Peloton ditches boss as the troubled exercise bike and treadmill maker axes 2,800 jobs
Troubled exercise bike and treadmill maker Peloton has shunted its chief executive into a different job and axed thousands of staff as it seeks to revive its fortunes.
Co-founder John Foley, 51, who led it for nearly a decade, has been replaced by Barry McCarthy, ex-finance boss of Netflix and Spotify, but will remain executive chairman.
The move follows pressure from activist Blackwells Capital, which wanted Foley out, blaming a lacklustre share price performance over the last year on ‘gross mismanagement’. It also encouraged Peloton to put itself up for sale.

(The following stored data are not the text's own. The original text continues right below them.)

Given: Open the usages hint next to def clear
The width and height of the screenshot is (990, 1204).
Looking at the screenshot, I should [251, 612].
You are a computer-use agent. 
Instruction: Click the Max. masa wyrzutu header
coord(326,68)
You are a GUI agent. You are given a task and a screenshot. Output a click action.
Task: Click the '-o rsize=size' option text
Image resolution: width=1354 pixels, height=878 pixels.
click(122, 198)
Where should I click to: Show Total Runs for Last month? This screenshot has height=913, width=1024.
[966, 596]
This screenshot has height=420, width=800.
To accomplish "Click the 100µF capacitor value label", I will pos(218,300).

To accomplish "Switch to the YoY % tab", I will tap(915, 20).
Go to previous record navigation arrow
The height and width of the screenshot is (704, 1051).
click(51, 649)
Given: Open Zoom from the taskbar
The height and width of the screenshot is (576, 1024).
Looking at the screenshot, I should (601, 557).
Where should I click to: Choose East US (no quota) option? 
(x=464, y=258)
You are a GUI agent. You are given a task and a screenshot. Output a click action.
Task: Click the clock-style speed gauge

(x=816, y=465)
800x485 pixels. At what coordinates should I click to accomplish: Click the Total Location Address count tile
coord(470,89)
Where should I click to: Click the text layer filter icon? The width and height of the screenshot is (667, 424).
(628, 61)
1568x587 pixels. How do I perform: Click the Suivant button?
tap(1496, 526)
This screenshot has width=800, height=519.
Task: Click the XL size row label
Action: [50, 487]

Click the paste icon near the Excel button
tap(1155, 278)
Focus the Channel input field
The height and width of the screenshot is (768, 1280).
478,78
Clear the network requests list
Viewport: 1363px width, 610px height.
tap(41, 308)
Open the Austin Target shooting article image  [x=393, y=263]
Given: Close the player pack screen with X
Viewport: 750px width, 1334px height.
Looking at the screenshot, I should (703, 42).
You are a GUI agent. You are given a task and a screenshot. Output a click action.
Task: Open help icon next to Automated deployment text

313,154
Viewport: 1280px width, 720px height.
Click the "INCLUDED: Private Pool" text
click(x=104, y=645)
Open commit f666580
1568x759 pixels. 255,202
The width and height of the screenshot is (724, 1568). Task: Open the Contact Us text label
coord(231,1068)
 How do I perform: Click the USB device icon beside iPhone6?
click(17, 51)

On your bike: Peloton founder John Foley has been replaced by Barry McCarthy, ex-finance boss of Netflix and Spotify, but will remain executive chairman
Blackwells said the decision to move Foley failed to address investor concerns.
‘Foley has proven he is not suited to lead Peloton, whether as CEO or executive chair,’ said Blackwells’ chief investment officer Jason Aintabi.
Peloton plans to cut 2,800 jobs, around a fifth of its workforce, after saying it expects revenues for 2022 to be between £2.7billion and £2.8billion, down from previous forecasts of £3.2billion to £3.5billion.
Investors appeared to back the new plans, with the shares soaring 25 per cent on Wall Street.
Peloton boomed during lockdown but has since seen demand slow as gyms reopen.
It has had to recall several products after the death of a child and reports of injuries.
The stock price is down nearly 74 per cent in 12 months, and tech giants Amazon and Apple, as well as sportswear brand Nike, are thought to be circling.